Actual maturities of the advances may differ from those presented above since the FHLB has the right to call certain advances prior to the scheduled maturity.
The FHLB advances are secured by blanket pledge agreements which require the Bank to maintain certain qualifying assets as collateral. The Company's remaining borrowing capacity from the FHLB for advances and repurchase agreements was $3.9 billion as of December 31, 2025. The total amount of qualifying collateral for FHLB and Federal Reserve Bank borrowings was $7.5 billion as of December 31, 2025.
Other Borrowed Funds
Information concerning other borrowed funds is as follows for the periods indicated below:
| | | | | | | | | | | |
| | Year Ended December 31, |
| | 2025 | | 2024 |
| | (Dollars In Thousands) |
| Outstanding at end of year | $ | 34,000 | | | $ | 79,592 | |
| Average outstanding for the year | 49,374 | | | 78,859 | |
| Maximum outstanding at any month-end | 135,985 | | | 127,505 | |
| Weighted average rate at end of year | 3.67 | % | | 4.33 | % |
| Weighted average rate paid for the year | 4.53 | % | | 5.13 | % |
In addition to advances from the FHLB and subordinated debentures and notes, the Company utilizes other funding sources as part of the overall liquidity strategy.
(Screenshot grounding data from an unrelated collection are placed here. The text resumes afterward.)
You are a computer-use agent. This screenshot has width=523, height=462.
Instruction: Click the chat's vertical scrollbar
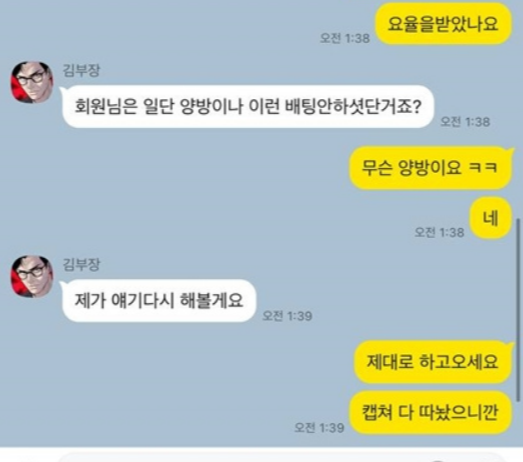coord(518,310)
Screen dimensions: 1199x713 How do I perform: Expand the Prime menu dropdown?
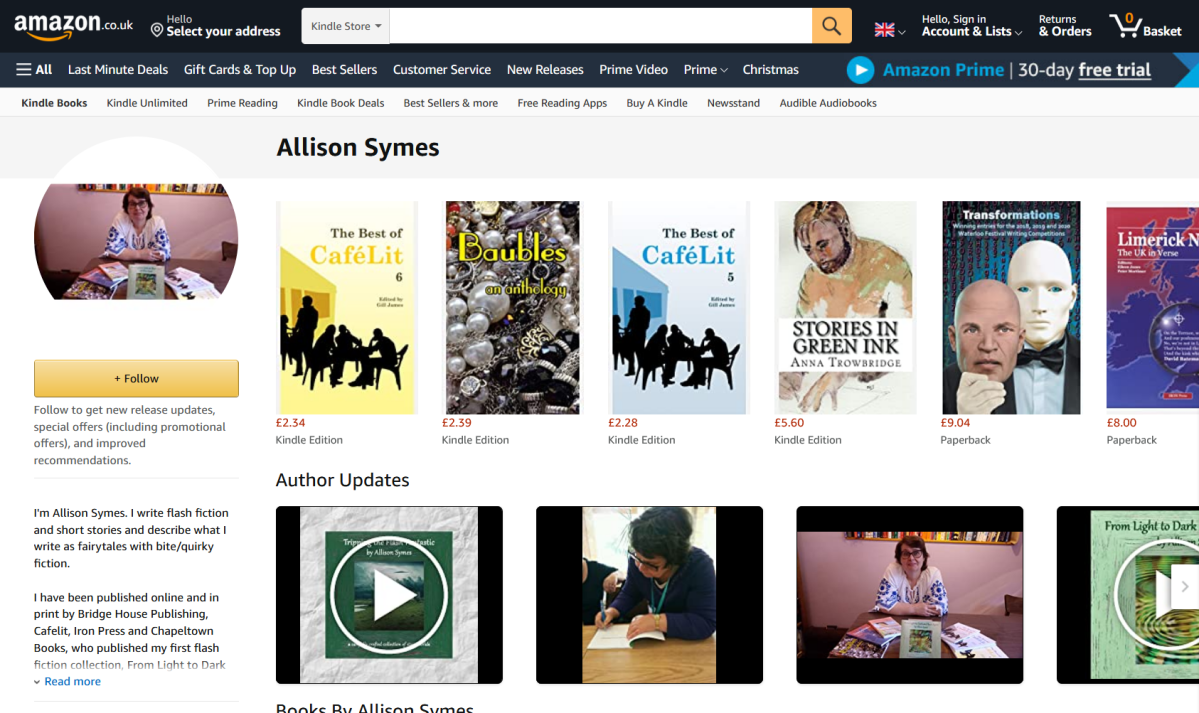(x=705, y=70)
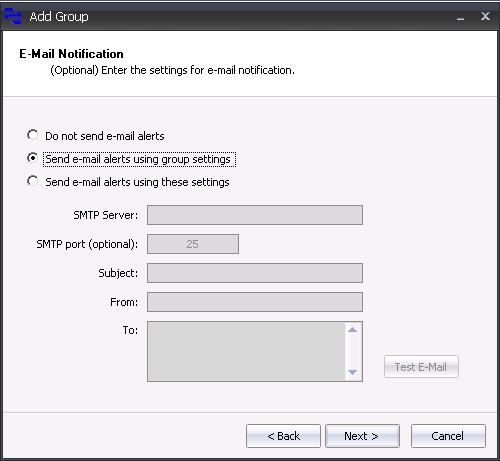Viewport: 500px width, 461px height.
Task: Click inside the To recipients box
Action: point(246,351)
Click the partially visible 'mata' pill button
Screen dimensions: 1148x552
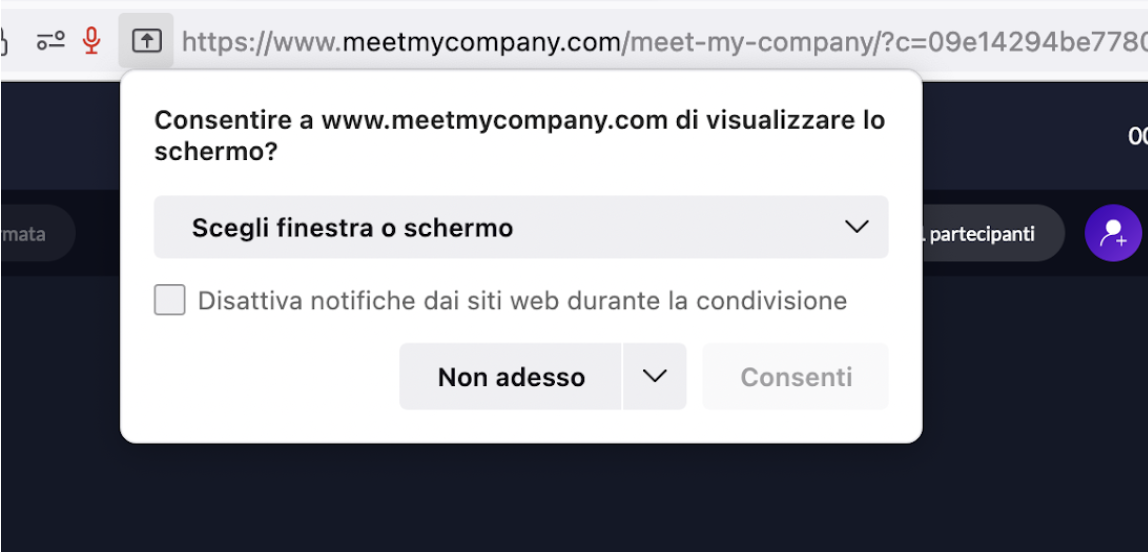click(x=30, y=234)
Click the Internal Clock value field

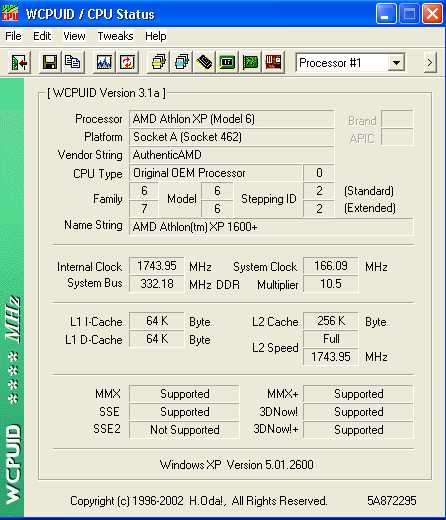click(157, 266)
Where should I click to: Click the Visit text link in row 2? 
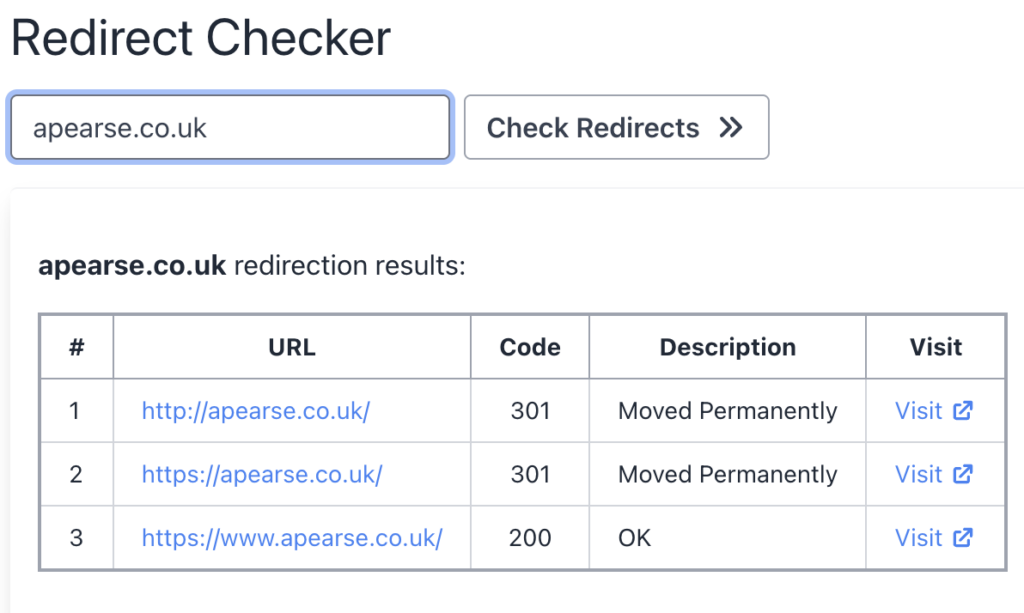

Those funding sources include repurchase agreements and committed and uncommitted lines of credit with several financial institutions.
As of December 31, 2025, the Bank also has access to funding through certain uncommitted lines via AFX as well as committed and uncommitted lines from other large financial institutions. As of December 31, 2025, the Company had no borrowings outstanding with these committed and uncommitted lines.
The Company has access to the Federal Reserve Discount Window to supplement its liquidity. The Company has $601.9 million of borrowing capacity at the FRB as of December 31, 2025. As of December 31, 2025, the Company did not have any borrowings with the FRB outstanding.
As of December 31, 2025, the Company had $33.1 million in interest-bearing cash held as collateral from dealer counterparties. This compares to $79.6 million outstanding as of December 31, 2024. This cash collateralizes the fair value of the dealer side of derivative transactions.
Subordinated Debentures and Notes
The Company has two $5.0 million subordinated debentures due on June 26, 2033 and March 17, 2034, respectively. The Company is obligated to pay 3-month CME term SOFR plus spread adjustment of 0.26% plus 3.10% and 3-month CME term SOFR plus spread adjustment of 0.26% plus 2.79%, respectively, on a quarterly basis until the debentures mature.
The Company sold $75.0 million of 6.0% fixed-to-floating subordinated notes due September 15, 2029. The Company is obligated to pay 3-month CME term SOFR plus spread adjustment of 0.26% plus 3.32% quarterly until the notes mature in September 2029.
In connection with the Transaction, the Company assumed ten year subordinated notes in the amount of $100.0 million. The interest rate is fixed at 5.50% until June 30, 2027, after which the notes become callable and will bear interest at a floating rate per annum equal to a benchmark rate (which is expected to be Three-Month Term SOFR), plus 249 basis points.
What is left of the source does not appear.